Brasília - “Faltou ouvir pelo menos algum (a) parlamentar contrário à decisão da Mesa Diretora”. Essa foi uma das observações feitas pela leitora Mel Bleil Gallo na reclamação que enviou à ouvidoria sobre a notícia publicada pela Agência Brasil no dia 10 de setembro, que tratou da resolução aprovada pela Mesa Diretora da Câmara dos Deputados para limitar o número de pessoas nas dependências da Casa e proibir a entrada de manifestantes com faixas e outros adereços. Segundo a matéria, “a limitação foi adotada para atender orientações do Corpo de Bombeiros”. Mas a reportagem também notou que, “incomodados com as constantes manifestações no plenário e nas comissões, vários líderes haviam se manifestado favoravelmente à restrição do número de pessoas na Câmara” e citou três ocasiões em que a Câmara tinha sido “invadida” este ano por grupos que tentavam pressionar os votos dos deputados em relação a projetos e propostas em tramitação [1].
Além de denunciar a falta de contraditório na matéria, a leitora criticou a opção da Agência Brasil pelo termo “invasão”, em vez de “ocupação”, para se referir à presença de manifestantes no plenário da Câmara. De acordo com ela, “essa opção é ideológica e deslegitima, em seu discurso, uma ação completamente válida da sociedade civil de OCUPAR a chamada Casa do Povo, sua por direito. A Agência Brasil não pode funcionar como órgão de comunicação institucional dos Três Poderes. Temos que aproveitar esse espaço para dar voz de fato à pluralidade”.
Ao responder à demandante, a Diretoria de Jornalismo (Dijor) disse: “A matéria tratou de uma decisão tomada pela Mesa Diretora da Câmara sem consulta ao plenário a partir de uma orientação do Corpo de Bombeiros. A Agência Brasil costuma publicar os fatos rapidamente e registrou o caso, ainda sem as repercussões. Concordamos que o contraditório é sempre saudável na tarefa cotidiana do jornalismo de registrar os fatos, ainda mais nos veículos da EBC, que têm como parâmetro no seu Manual de Jornalismo mostrar a pluralidade e a diversidade. Diante disso, nos comprometemos a desenvolver uma pauta mostrando como a decisão ora abordada na matéria foi recebida pelos parlamentares. Habitualmente, a Agência Brasil tem tido a preocupação de usar o termo ocupação por considerá-lo apropriado, principalmente quando os espaços são públicos. Mas, nesse caso, foi usado o termo invasão porque os manifestantes forçaram a entrada no plenário empurrando a porta e houve confronto com a Polícia Legislativa”.

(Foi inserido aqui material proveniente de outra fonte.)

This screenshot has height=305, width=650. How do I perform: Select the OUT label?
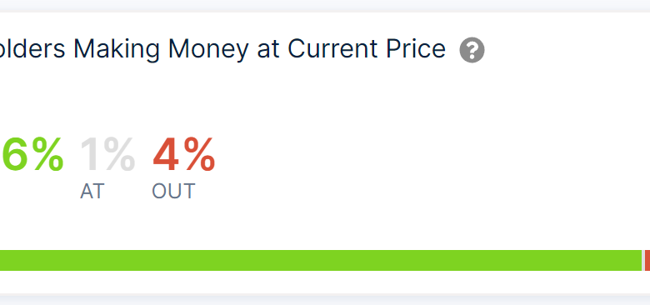tap(173, 192)
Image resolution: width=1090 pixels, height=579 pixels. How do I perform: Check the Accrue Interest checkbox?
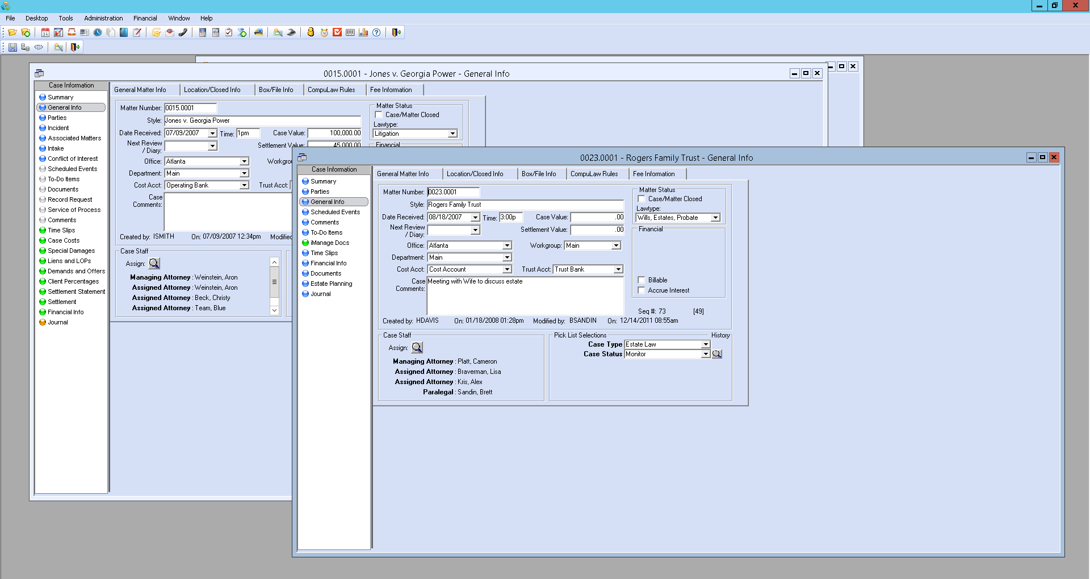coord(642,290)

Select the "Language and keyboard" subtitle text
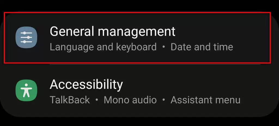(103, 47)
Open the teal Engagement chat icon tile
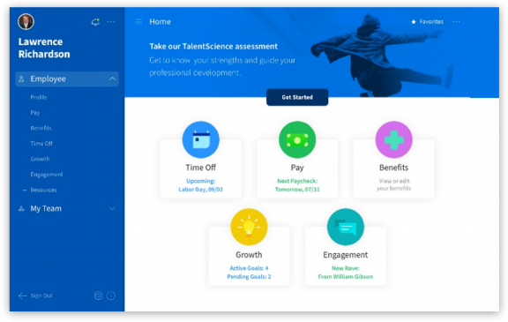Image resolution: width=508 pixels, height=322 pixels. click(x=346, y=227)
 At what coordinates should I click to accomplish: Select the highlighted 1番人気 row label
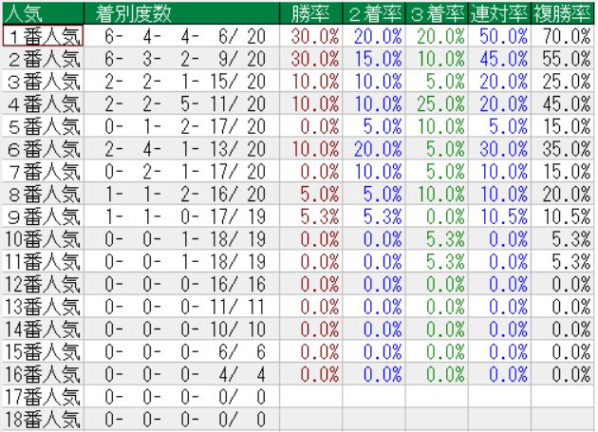point(43,36)
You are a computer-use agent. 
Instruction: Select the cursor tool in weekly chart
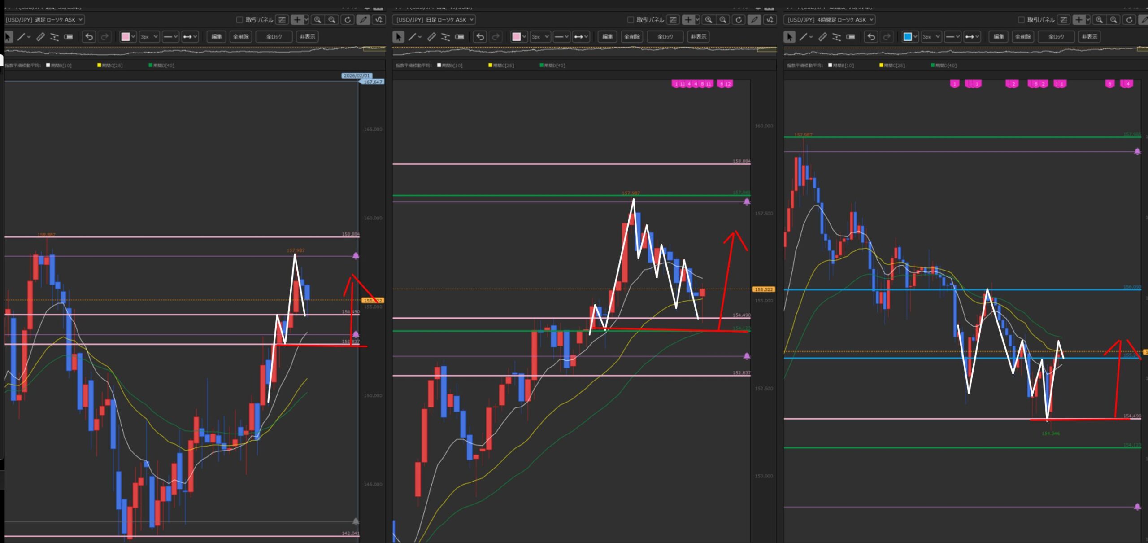[x=8, y=37]
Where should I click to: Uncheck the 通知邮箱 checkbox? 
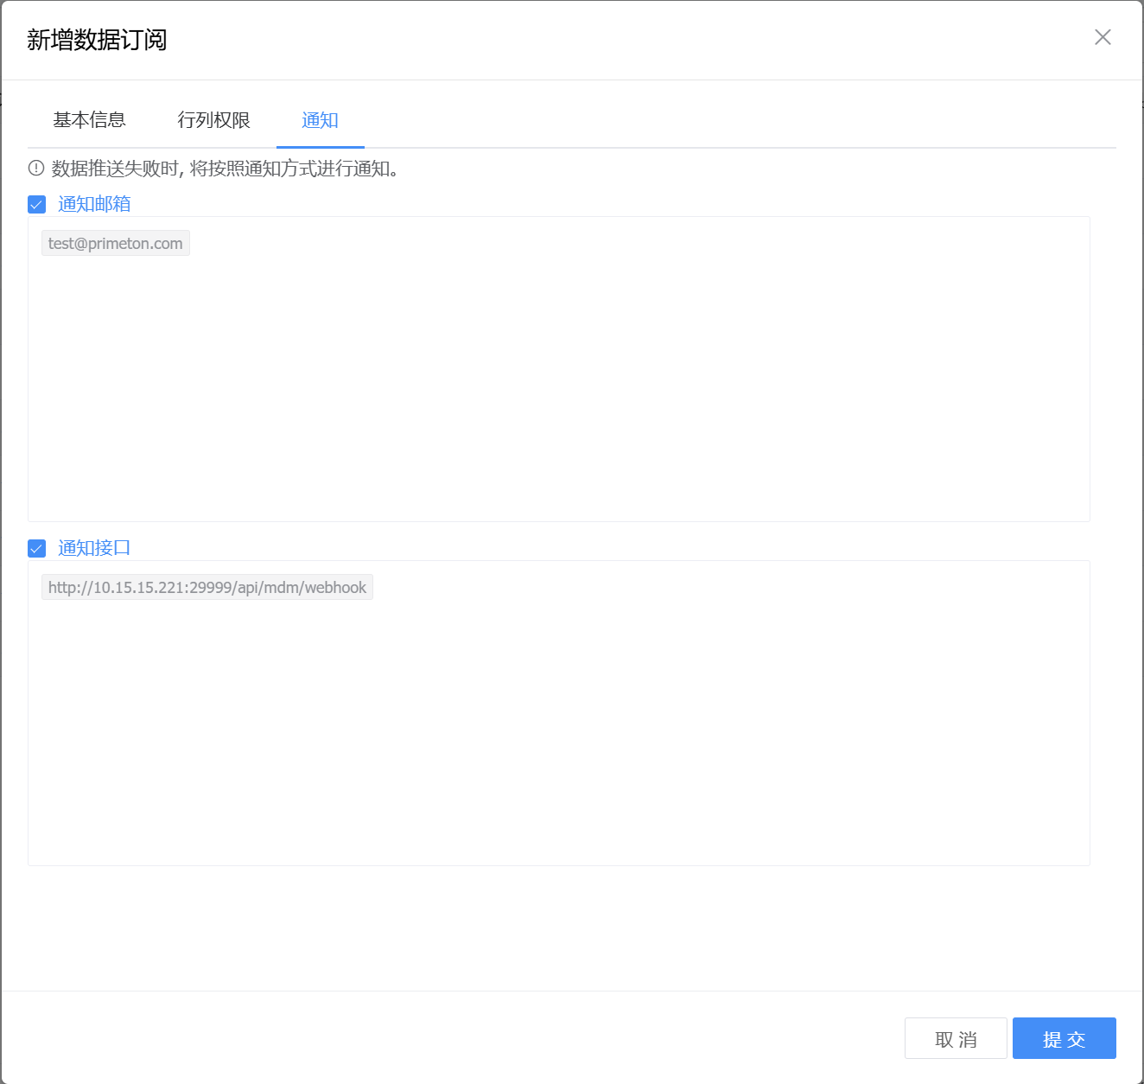[x=37, y=205]

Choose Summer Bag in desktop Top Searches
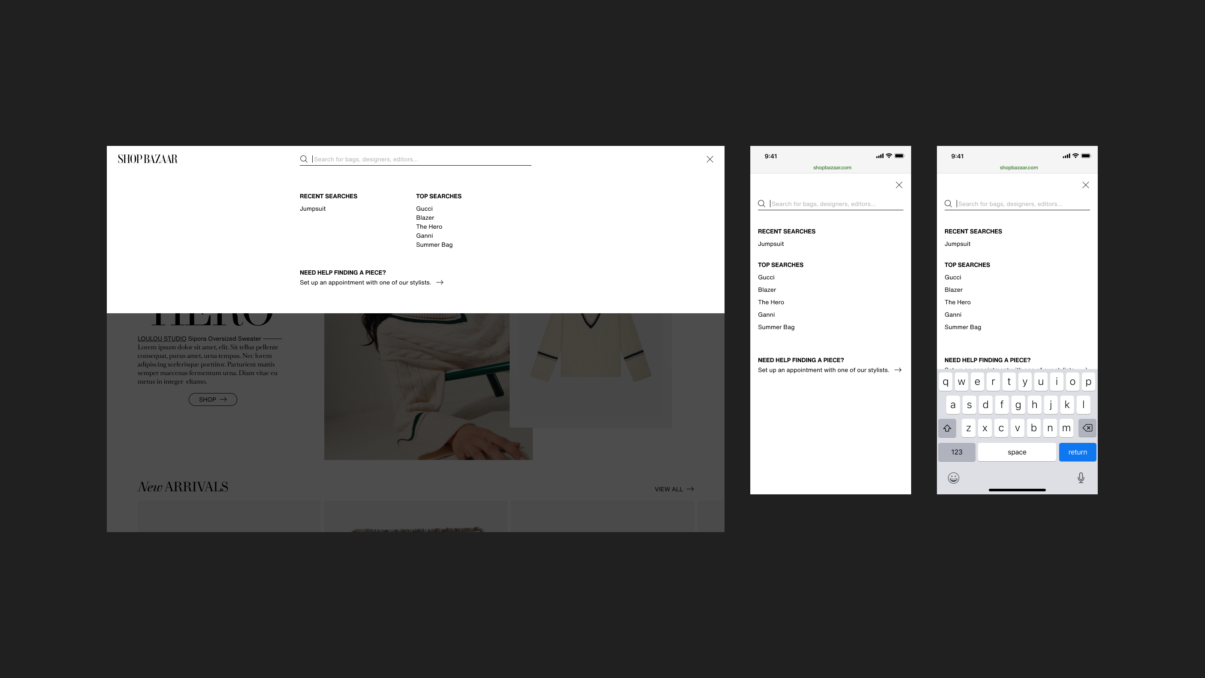[434, 245]
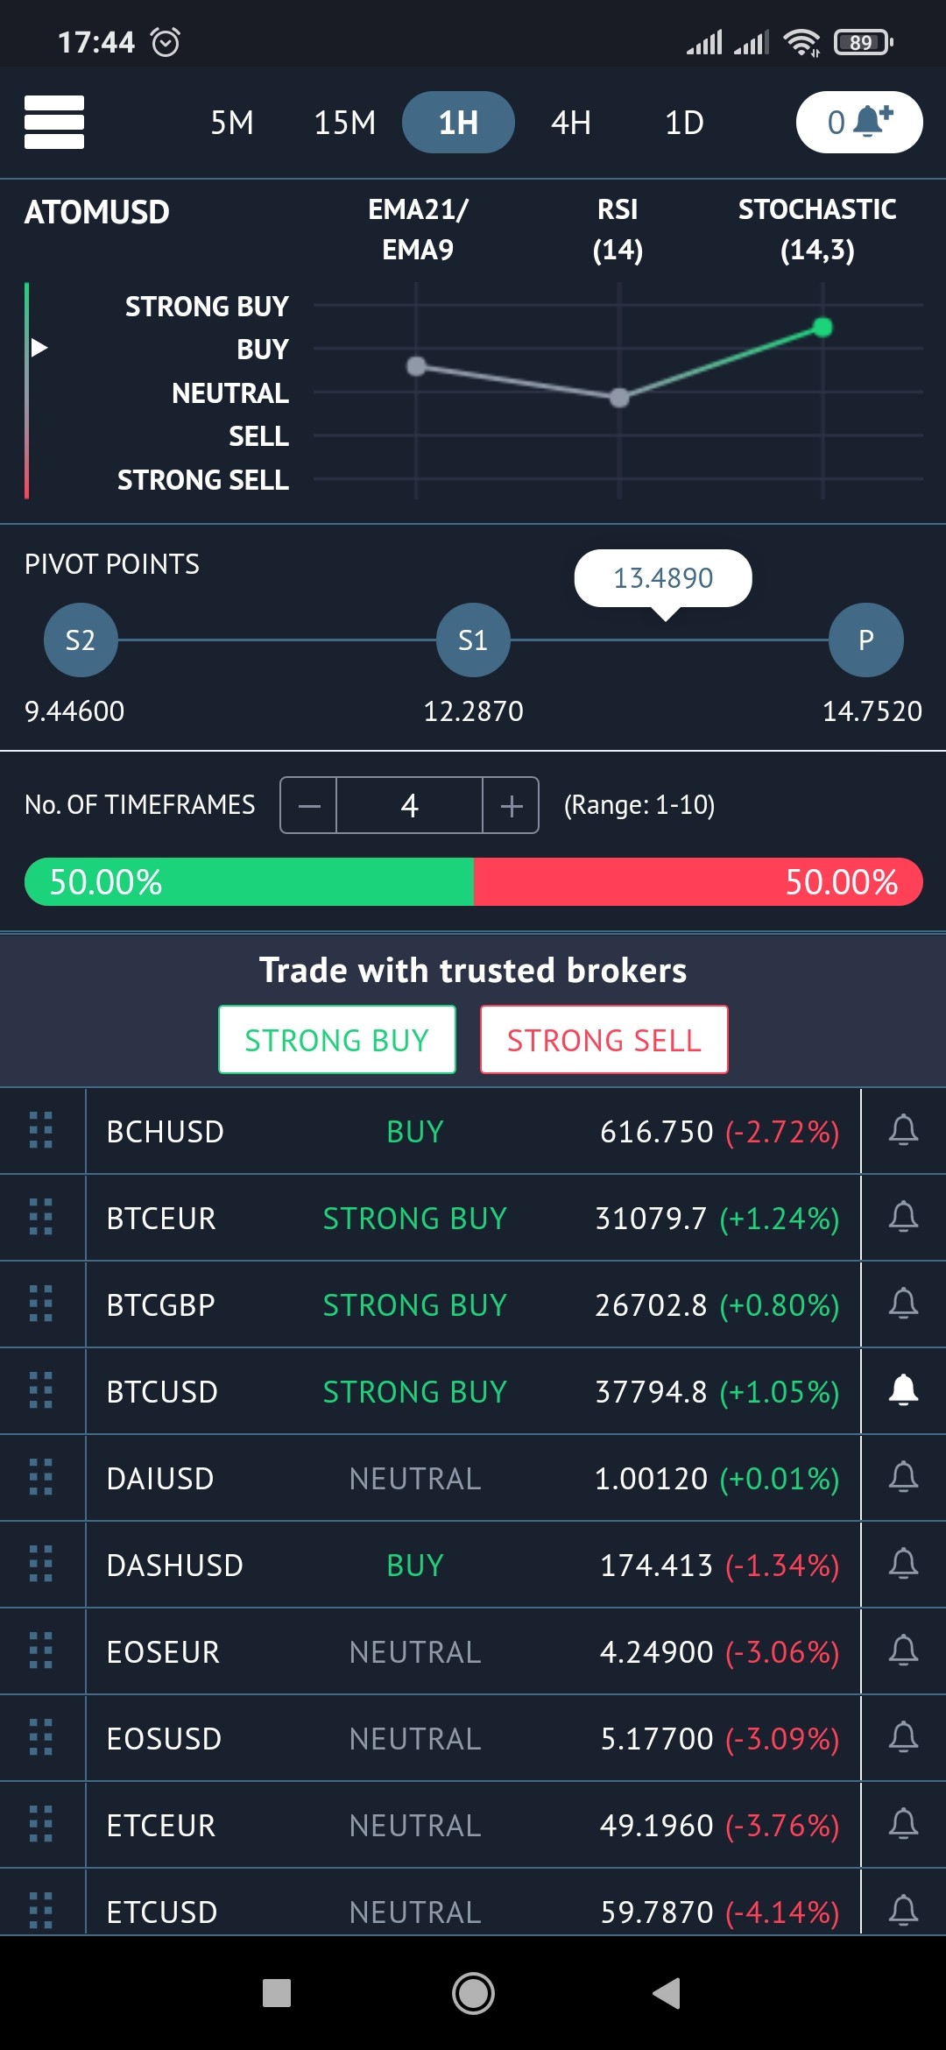Tap the STRONG SELL broker button
The image size is (946, 2050).
pyautogui.click(x=604, y=1039)
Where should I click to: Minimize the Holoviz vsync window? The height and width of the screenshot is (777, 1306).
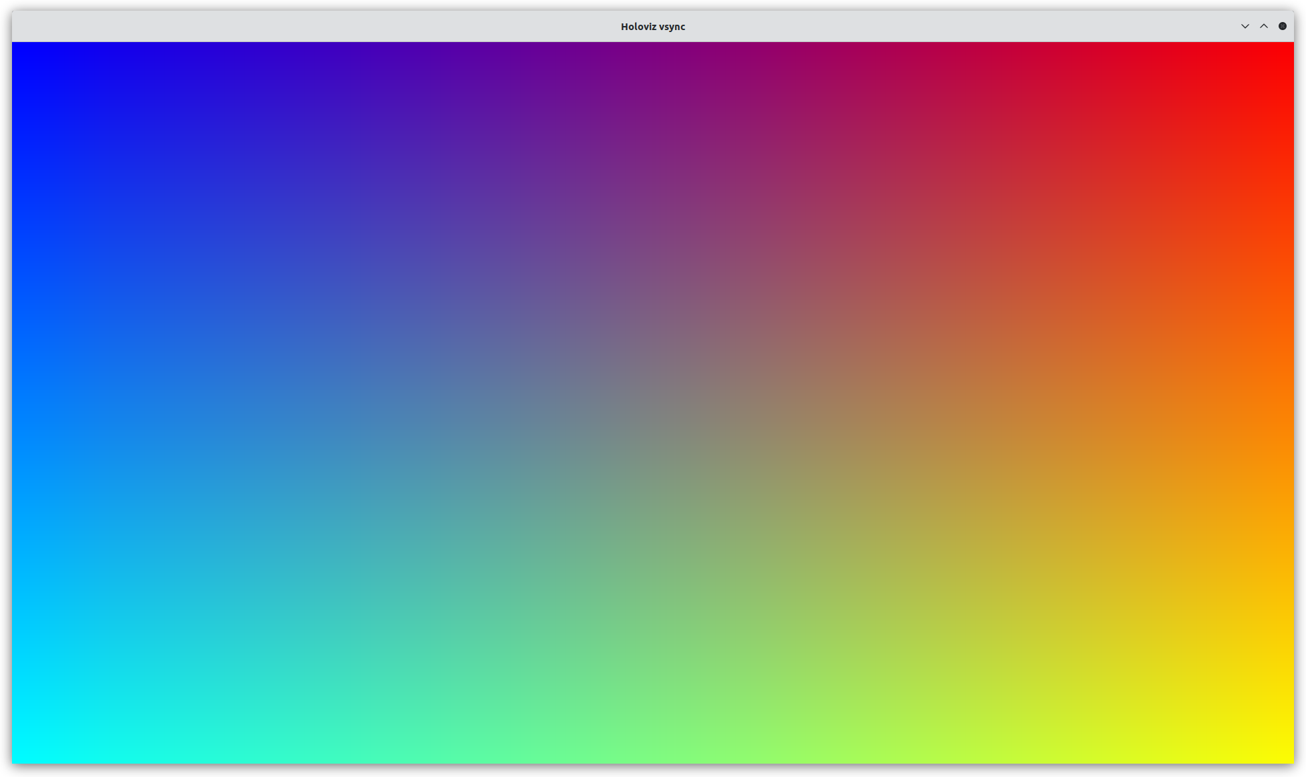click(1245, 26)
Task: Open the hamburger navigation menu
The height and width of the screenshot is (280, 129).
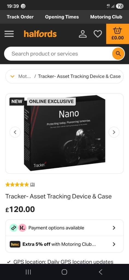Action: pyautogui.click(x=9, y=34)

A palavra da Dijor foi cumprida em parte em matéria publicada no dia 24 de setembro, na qual dois cientistas políticos – um advogado especialista em direito eleitoral e um professor e pesquisador da Universidade de Brasília (UnB) – apresentaram argumentos a favor e contra a decisão [2]. Porém, faltou ouvir os parlamentares. Nessa mesma matéria, consta que um dos integrantes da Mesa Diretora, Ivan Valente, líder do PSOL, manifestou-se contra a medida. Além disso, a imprensa registrou os comentários de outro deputado do PSOL, Chico Alencar (RJ), que também se opôs à resolução: “A democracia é necessariamente ruidosa e a reivindicação também se dá por adereços. Com essa decisão, a Câmara cristaliza a errada ideia de que reivindicar é bagunça, e se torna um Parlamento virtual ao ser menos aberta às demandas sociais” [3].
Na sua mensagem, a leitora justifica a tomada dos espaços na Câmara pelos manifestantes como o exercício do direito de acesso à Casa do Povo, uma expressão muito utilizada ultimamente pelos manifestantes. Uma pesquisa da ouvidoria não conseguiu descobrir a origem da referência à Câmara como a Casa do Povo, a não ser para distingui-la do Senado, onde a representação é igualitária entre os estados, em vez de ser proporcional à população. Não é demais lembrar, porém, que a inclusão dos termos povo e popular nas denominações das instituições do Estado tem uma associação histórica com regimes que rechaçam a democracia representativa, tais como as repúblicas populares de várias vertentes totalitárias e autoritárias e Portugal no tempo do Estado Novo do Salazar, onde a Casa do Povo era a unidade básica da organização corporativa do trabalho rural ” [4]. Os regimes populistas tampouco são conhecidos por respeitar o princípio da separação dos Ppoderes.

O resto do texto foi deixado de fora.